Exercise objective: Take every line from the records below that includes the word "computer".
▼
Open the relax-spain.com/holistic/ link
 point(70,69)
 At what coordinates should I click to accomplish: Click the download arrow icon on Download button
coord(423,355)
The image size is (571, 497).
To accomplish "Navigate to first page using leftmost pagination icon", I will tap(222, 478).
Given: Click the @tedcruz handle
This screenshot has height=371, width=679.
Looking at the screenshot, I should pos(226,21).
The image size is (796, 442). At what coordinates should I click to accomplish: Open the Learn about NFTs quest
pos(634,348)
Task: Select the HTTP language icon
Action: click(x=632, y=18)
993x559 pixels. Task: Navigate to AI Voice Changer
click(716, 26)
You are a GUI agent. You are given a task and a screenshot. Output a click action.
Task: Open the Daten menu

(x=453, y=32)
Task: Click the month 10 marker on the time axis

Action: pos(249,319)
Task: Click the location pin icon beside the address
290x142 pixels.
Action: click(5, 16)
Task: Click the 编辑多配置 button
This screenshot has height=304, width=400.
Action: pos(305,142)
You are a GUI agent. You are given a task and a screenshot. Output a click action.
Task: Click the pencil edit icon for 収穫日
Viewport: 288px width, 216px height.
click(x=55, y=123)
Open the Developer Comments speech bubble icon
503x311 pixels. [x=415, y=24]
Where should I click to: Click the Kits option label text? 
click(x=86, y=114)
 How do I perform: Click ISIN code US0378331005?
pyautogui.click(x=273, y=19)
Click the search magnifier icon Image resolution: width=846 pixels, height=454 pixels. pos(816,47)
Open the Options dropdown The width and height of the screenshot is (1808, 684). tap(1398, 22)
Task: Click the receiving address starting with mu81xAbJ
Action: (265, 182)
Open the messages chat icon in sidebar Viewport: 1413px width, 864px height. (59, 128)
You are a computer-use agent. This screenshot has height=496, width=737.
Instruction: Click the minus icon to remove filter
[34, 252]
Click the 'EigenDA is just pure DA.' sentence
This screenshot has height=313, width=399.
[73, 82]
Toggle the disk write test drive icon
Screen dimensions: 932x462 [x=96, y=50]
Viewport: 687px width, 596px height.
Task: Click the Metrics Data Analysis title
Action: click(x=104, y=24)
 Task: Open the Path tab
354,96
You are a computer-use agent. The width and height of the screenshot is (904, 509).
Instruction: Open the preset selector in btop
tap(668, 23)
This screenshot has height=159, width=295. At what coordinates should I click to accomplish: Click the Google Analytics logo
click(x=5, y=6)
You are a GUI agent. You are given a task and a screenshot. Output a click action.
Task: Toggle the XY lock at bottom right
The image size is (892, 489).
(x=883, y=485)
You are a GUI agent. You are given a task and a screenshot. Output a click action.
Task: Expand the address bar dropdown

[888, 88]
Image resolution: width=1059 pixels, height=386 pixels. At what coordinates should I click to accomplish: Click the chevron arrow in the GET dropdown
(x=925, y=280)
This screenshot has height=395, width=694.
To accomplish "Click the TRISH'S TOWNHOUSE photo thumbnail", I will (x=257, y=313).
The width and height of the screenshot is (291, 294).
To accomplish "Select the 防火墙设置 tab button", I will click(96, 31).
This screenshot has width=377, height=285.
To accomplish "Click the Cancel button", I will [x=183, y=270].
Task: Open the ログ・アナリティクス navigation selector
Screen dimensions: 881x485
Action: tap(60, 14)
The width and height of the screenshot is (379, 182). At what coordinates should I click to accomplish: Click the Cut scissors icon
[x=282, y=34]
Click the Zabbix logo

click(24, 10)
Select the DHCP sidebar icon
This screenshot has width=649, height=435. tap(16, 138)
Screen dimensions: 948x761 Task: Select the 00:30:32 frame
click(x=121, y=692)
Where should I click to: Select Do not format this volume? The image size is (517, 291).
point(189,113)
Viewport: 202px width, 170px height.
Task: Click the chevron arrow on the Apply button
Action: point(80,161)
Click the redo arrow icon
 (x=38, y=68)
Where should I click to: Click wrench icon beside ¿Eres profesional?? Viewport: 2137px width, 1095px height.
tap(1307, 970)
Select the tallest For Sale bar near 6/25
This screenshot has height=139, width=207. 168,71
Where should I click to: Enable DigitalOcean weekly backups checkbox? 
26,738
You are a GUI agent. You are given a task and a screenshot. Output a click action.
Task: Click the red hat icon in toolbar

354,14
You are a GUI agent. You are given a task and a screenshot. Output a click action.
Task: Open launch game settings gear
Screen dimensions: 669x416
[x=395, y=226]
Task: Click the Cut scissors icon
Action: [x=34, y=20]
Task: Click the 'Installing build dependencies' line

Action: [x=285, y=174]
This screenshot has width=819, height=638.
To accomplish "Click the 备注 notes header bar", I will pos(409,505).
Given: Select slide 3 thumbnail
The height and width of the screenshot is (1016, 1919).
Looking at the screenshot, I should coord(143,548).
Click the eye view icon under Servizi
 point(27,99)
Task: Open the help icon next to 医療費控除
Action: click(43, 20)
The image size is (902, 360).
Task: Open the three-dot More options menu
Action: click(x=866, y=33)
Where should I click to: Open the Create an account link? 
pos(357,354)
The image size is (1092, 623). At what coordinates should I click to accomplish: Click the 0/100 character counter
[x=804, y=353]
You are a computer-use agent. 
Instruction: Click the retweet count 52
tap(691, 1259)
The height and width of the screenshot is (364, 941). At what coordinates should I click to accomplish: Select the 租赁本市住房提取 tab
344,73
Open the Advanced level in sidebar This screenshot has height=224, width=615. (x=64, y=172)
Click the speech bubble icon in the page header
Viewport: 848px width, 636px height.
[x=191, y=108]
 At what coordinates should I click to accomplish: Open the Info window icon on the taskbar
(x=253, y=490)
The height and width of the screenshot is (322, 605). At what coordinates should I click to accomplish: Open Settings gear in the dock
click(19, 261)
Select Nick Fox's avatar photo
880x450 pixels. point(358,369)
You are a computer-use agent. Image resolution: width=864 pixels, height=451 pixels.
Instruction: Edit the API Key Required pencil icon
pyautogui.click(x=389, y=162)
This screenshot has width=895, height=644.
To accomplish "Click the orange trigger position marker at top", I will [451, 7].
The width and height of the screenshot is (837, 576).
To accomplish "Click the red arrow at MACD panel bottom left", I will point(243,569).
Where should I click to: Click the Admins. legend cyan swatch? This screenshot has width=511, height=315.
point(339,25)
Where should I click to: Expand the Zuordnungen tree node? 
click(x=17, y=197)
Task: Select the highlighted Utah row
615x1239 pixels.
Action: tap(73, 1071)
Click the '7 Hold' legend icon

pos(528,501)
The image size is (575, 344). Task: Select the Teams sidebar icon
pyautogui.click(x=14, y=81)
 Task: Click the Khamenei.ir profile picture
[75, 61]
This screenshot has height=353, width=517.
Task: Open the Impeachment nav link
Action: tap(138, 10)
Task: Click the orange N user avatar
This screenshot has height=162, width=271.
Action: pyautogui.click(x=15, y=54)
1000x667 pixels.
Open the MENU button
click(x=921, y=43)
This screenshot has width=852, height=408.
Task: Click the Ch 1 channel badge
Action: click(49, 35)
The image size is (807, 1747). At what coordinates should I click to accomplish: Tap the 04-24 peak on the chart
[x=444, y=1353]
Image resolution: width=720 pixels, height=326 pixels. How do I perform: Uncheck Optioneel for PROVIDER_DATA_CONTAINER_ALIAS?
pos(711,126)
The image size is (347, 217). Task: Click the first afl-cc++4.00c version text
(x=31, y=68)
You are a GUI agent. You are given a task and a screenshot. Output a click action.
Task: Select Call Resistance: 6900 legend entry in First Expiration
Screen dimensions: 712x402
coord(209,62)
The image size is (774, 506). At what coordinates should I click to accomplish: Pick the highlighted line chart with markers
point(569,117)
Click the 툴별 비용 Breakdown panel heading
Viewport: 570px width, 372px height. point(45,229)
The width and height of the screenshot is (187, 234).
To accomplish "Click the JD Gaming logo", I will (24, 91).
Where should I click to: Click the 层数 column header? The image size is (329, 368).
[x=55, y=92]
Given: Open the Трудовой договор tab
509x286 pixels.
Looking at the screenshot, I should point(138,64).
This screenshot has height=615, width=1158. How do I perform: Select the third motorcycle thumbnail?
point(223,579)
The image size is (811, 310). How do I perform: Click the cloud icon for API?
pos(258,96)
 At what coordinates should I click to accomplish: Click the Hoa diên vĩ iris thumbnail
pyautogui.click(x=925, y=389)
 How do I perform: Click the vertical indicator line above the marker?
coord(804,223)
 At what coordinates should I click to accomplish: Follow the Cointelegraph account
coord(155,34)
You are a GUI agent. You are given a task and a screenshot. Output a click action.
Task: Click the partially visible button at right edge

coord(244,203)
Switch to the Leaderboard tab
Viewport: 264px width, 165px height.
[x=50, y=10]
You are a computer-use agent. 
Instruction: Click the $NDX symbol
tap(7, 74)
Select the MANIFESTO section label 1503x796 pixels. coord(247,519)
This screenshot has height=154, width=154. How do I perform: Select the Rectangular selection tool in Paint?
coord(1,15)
▲
Response to the task:
You are a computer-use agent. This screenshot has height=496, width=737.
You are a computer-use agent. The width and height of the screenshot is (904, 509).
You are a computer-use agent. 
You are a computer-use agent. Image resolution: width=864 pixels, height=451 pixels.
You are a computer-use agent. 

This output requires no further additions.